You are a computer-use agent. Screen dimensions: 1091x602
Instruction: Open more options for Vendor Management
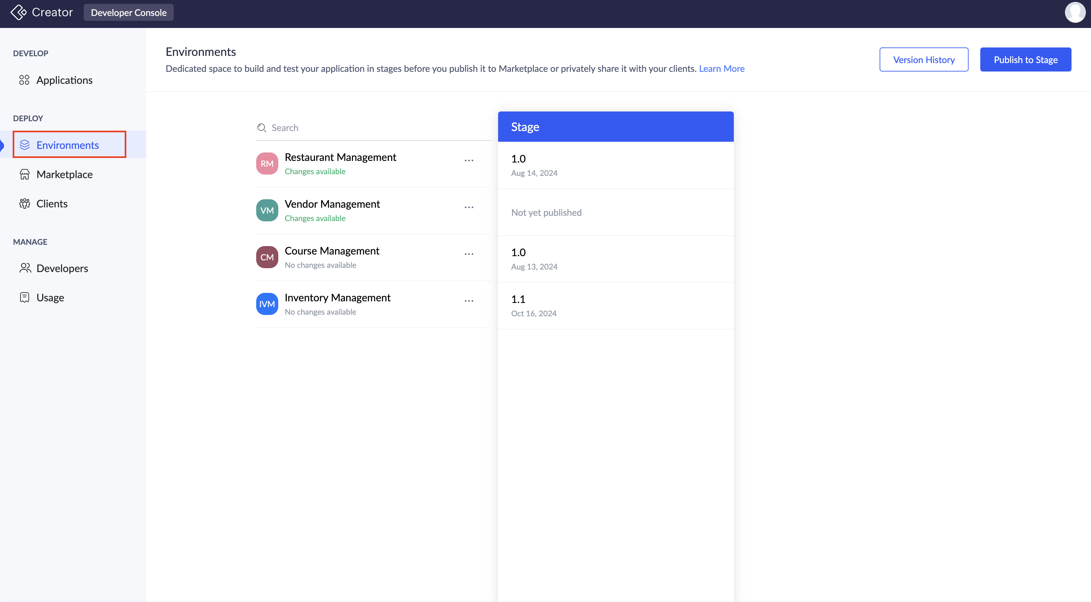(468, 207)
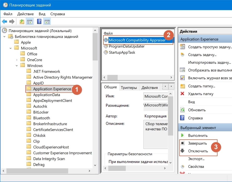Screen dimensions: 232x182
Task: Open the Действие menu
Action: pos(25,14)
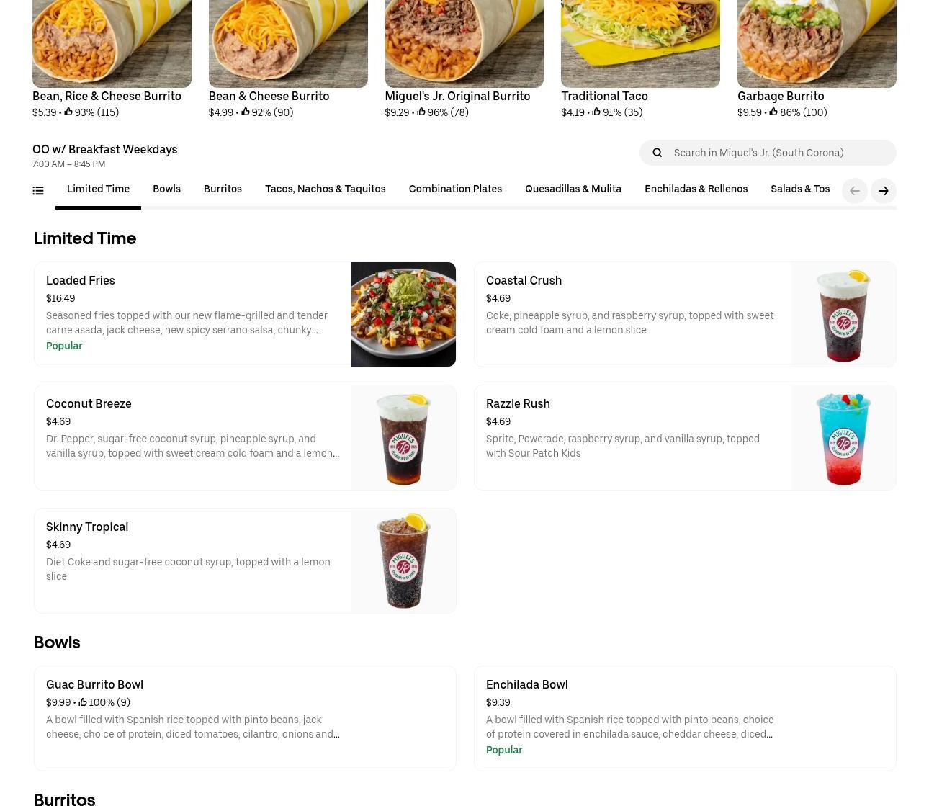
Task: Select the Traditional Taco featured item
Action: tap(640, 59)
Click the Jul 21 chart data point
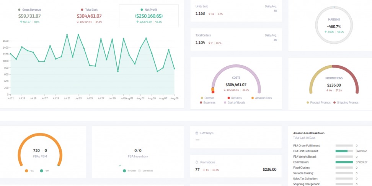Screen dimensions: 372x186 tap(67, 35)
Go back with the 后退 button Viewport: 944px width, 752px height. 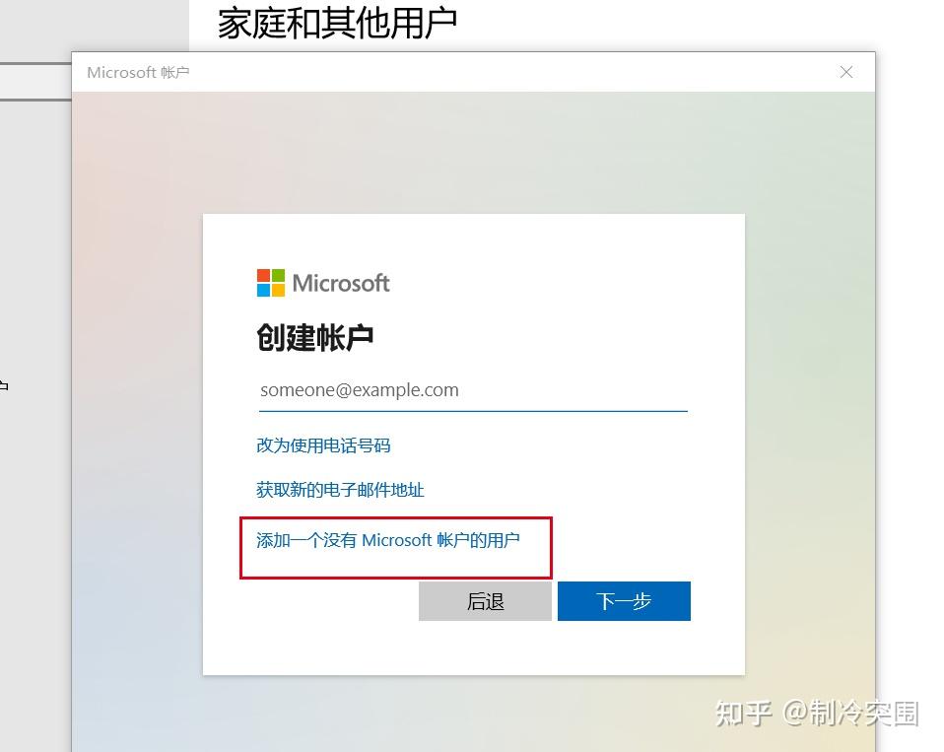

*****

(GIVEN EXERCISE) Retype every row above word for word, leaving out the pictures.

(THE REPLY)
You are a computer-use agent. Screen dimensions: 1091x602
Instruction: Open more options for Vendor Management
(468, 207)
Screen dimensions: 232x182
Task: Open the Действие menu
Action: pos(25,14)
Task: Select the Traditional Taco featured item
Action: tap(640, 59)
Click the Jul 21 chart data point
Screen dimensions: 372x186 tap(67, 35)
Go back with the 后退 button Viewport: 944px width, 752px height. 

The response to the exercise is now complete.